Vibe Coding

Vibe Coding

Building apps with AI assistance

TL;DR

Writing code by describing what you want to an AI, then letting it write the actual code. It's how I built my first app.

The Plain English Version

Imagine walking into a construction site and saying, "I want a house with three bedrooms, a big kitchen, and a wraparound porch." And then a crew of expert builders just... builds it. You don't need to know how to frame a wall or run electrical. You just describe what you want, watch it happen, and say "actually, make that kitchen bigger."

That's vibe coding. You describe what you want an app to do, and an AI writes the actual code for you. You don't need a computer science degree. You don't need to memorize programming languages. You just need to know what you want to build and be able to describe it clearly.

I'm living proof it works. I never took a programming class, and I've built multiple working web applications using nothing but AI coding tools and stubborn curiosity. A year ago, I didn't know what a "function" was. Now I ship apps.

Why Should You Care?

Because the barrier to building software just dropped to near zero. If you have an idea for an app, a website, or a tool — you can actually build it now. Not "someday when you learn to code." Now. Today. This weekend. Vibe coding is the great equalizer, and it's only getting better.

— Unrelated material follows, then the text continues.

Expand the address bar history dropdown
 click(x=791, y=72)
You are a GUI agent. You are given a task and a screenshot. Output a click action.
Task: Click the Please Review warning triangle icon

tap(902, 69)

The Nerd Version (if you dare)

Vibe coding leverages AI-powered code generation tools (like Cursor, Windsurf, or Claude Code) that use LLMs to translate natural language descriptions into functional code. The developer acts as a product manager — specifying requirements, reviewing output, and iterating — while the AI handles syntax, boilerplate, and implementation details. It's sometimes called "AI-assisted development" in more formal contexts.